It was a continual theme in my conversations with Djemba and the other street boys, the pattern of life throwing everything against you and then taking everything away, with only an inner spirit of cold resistance to keep you standing on your feet. We were walking down a main road by this point, meandering through petrol stations and peering into oily bins, cutting across lines of smoky traffic and kicking at the bushes for any stray bits of car metal.

Djemba and I were dragging further behind whilst I tried pushing him further for more grisly intimations of street horrors. Had any of his friends died, I asked? “Yeah. Sickness. Police shooting,” he said, mentioning a boy from years before who was seriously wounded in the legs and lungs, slowly dying on the street over a number of days despite Djemba’s diligent care.

He was reluctant to ponder on the details. “His name was – I don’t know, it start with ‘S,’” he said. “Long time ago.

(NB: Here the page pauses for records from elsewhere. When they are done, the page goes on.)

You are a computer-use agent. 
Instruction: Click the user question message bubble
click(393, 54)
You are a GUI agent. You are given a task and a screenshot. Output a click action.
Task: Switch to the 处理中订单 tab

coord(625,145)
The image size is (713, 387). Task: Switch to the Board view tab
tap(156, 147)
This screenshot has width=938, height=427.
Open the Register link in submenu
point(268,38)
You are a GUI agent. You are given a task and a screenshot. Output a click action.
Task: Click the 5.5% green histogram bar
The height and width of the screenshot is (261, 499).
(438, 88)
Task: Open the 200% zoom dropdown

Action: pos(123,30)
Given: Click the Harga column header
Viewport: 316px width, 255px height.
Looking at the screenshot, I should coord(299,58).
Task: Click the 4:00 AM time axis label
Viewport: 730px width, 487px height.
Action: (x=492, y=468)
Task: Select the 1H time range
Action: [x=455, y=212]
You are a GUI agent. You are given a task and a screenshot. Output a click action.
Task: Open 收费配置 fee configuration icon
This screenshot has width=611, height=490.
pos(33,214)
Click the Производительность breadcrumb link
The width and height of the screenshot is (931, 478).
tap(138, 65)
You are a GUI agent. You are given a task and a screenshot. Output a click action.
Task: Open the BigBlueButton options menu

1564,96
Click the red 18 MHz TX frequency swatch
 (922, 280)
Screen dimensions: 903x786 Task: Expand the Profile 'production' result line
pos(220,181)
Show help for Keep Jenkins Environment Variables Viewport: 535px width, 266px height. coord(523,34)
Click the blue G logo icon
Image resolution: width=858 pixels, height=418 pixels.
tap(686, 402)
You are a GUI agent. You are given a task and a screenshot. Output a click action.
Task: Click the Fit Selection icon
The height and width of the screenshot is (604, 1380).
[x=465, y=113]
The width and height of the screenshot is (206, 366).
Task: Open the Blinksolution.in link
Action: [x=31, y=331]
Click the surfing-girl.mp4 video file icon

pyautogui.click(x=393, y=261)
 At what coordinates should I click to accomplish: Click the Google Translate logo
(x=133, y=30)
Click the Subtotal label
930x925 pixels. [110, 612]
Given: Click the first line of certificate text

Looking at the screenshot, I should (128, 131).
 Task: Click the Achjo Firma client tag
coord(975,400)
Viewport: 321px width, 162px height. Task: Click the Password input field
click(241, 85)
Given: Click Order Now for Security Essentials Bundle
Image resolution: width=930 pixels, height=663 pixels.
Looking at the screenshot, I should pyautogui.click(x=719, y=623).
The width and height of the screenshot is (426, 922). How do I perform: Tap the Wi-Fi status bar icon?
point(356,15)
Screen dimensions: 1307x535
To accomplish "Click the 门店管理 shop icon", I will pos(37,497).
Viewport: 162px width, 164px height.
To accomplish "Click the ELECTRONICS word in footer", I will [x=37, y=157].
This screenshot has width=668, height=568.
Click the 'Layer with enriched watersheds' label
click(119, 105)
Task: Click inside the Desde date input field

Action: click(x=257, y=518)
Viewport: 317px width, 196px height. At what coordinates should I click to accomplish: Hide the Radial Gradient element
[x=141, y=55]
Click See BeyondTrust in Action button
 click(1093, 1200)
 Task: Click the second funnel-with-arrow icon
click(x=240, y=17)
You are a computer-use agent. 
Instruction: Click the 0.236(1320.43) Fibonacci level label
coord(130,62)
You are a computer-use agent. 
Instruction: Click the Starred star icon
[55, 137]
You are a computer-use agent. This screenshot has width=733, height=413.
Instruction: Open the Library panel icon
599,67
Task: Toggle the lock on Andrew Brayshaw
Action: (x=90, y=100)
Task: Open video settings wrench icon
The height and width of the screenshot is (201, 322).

And I like when I forget something very terrible. ‘Cos then it start me thinking, thinking thinking too much, then you become again afraid. Yah, I will become crazy, start walking in the road. Many people become crazy.” I’d seen one or two such ‘crazy’ people myself, I told him. “Eh! Not one or two,” he said. “Eh. In Kibera people are crazy, people-are-crazy. Cra-zy. They don’t care. Because people doesn’t care for them.”

This level of insight from a seventeen-year-old malnourished, stunted, brilliantly resilient young boy, often amazed me with its simple virtuosity. I made an offhand remark, in attempted empathy, that people are also dangerous when they are crazy. “No, [having] no work is dangerous,” he countered. “That is the problem. Because without work, when somebody is just doing what he needs to do, to grab out of him so that he can put in the stomach… Because [if] food is there, if everything is there, why do you steal?” You cannot know if someone is dangerous, said Djemba, until you have been in his position.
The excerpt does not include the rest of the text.